As I mentioned recently, “imminent” is the only danger that gets attention. Last Saturday, the danger flashed from “imminent” to “actual” for Joachim Reinhardt Vogel, a professor from Munich on vacation with his family.
Perhaps you have already heard: The family’s gondola ride ended in his death.
The general outline is still somewhat blurred by missing or conflicting details of the dynamics of the catastrophe. Here is what I can tell you:
At about 11:30 AM on Saturday, August 17, Professor Vogel was in a gondola with his wife and three small children. They were approaching the Rialto Bridge on the downstream side, an area which is not only the narrowest part of the Grand Canal, but by now is fearfully crowded with vaporettos, taxis, barges, and assorted other boats, all of which clog the limited space in a manner worthy of downtown Naples.
The gondola was behind a vaporetto which was not very manageable because it was going very slowly. The driver made a brusque maneuver and rammed (going backwards, blindly) the gondola.
The professor, according to his wife, had just finished saying, “With this many boats and at their speed, I wouldn’t dream of driving a boat here.” Then the impact. One report referred to the gondola as having been “harpooned.”
The professor threw himself between the vaporetto and the gondola to shield his three-year-old daughter, and his chest was essentially crushed.
The force of the collision pitched the young gondolier onto the nearby dock of the Magistrato alle Acque, his oar broken. Gondoliers on the fondamenta rushed to help; bystanders were yelling at the vaporetto driver to stop as he continued upstream, oblivious, dragging the splintered gondola behind him.
The little girl was rushed to the hospital with a deep wound on her face which may require reconstruction. The father was taken to the morgue.
That afternoon the gondoliers all stopped work for the rest of the day as a sign of respect. The next day many of them put a strip of black tape on their gondola’s ferro, symbol of mourning, and organized a simple ceremony of commemoration. The gondoliers’ association will pay for the funeral and the costs of repatriation.
But now that I think about it, why was it them and not the ACTV to show so much sorrow and solidarity, not to mention offer to defray expenses? Oh wait — the ACTV ordered the little flags on the stern of each boat to fly at half mast. That’s touching.
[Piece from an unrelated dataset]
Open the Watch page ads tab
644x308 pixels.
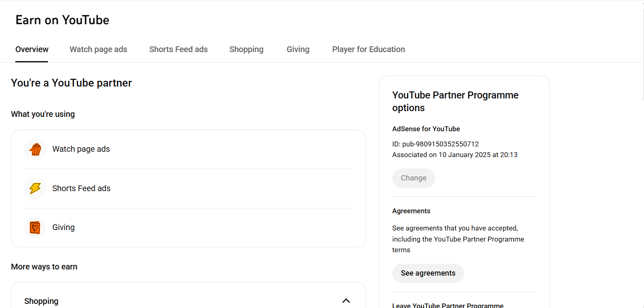(98, 50)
The young gondolier is in shock — not clinical, but certainly emotional. The driver of the vaporetto has been charged with manslaughter.
Gondolas occasionally capsize — not often — for various reasons, but the last fatality was an American woman, in 1992. In that case, a vaporetto was also involved.
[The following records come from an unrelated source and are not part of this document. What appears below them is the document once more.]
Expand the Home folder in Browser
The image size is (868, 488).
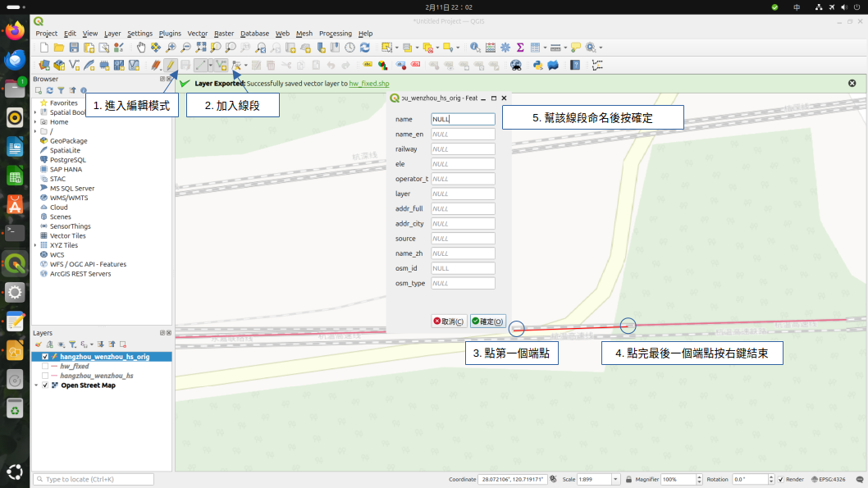tap(36, 122)
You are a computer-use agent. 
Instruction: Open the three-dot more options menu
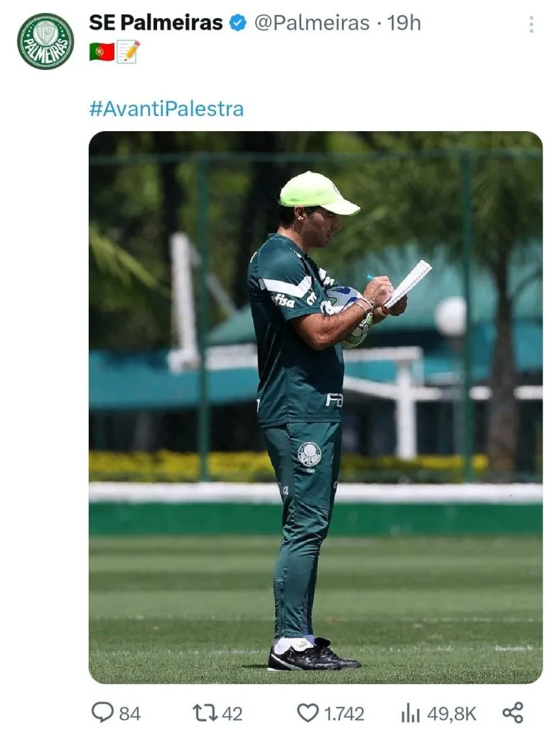point(531,25)
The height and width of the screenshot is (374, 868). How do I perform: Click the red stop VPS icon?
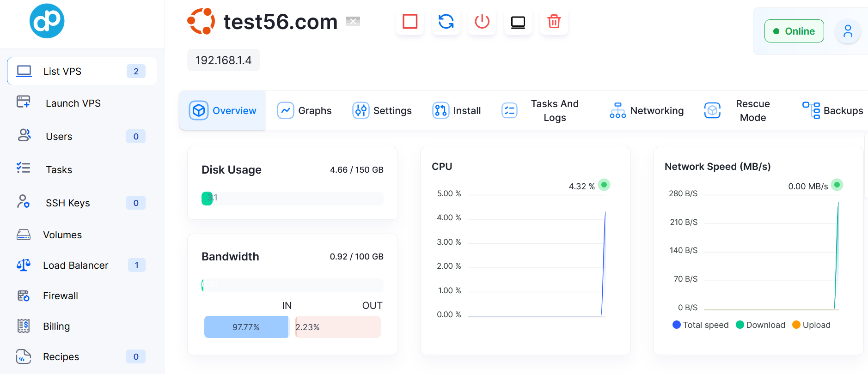pyautogui.click(x=410, y=22)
The context which makes this so terrible — as if it needed context to be terrible — is that traffic has been rapidly increasing for years. More vaporettos? Got to have them. More taxis? Sure, let’s add them too (25 more licenses have just been approved by the city). Let’s add more of everything! The municipal police has estimated that as many as 4,000 boats per day pass in the Grand Canal. We’re surprised that something happened?
Now there are meetings of the gondoliers, of the city government, of everyone except you and me. What to do? How to do it?
The motto of the city, at least until now, could well have been “Everything’s fine until it isn’t.” Certainly there has been the traditional outpouring of mutual blame from every political corner, everyone singing some version of “I told you so” and “We knew this would happen” and “I’ve been warning about this for years but nobody listens.”
As the head of the gondoliers’ association stated, all the regulations necessary for orderly traffic already exist. What we need is for them to be enforced. I could have said that myself. So could everybody, including the people involved.
But if everybody knows that the regulations exist, and that lack of enforcement renders the waterways dangerous, the logical conclusion would be either to insist on enforcement (a moment of humorous fancy: Taxi drivers and barge drivers and vaporetto drivers massed in front of City Hall, with pitchforks and torches, bellowing “We demand that you make us obey the laws! We refuse to work until you compel us to obey the laws!” Humorous moment over.) or for each person to regulate himself, otherwise known as obeying the law, thereby obviating the need for enforcement.
So simple, so easy, so cheap. That must be why it doesn’t work.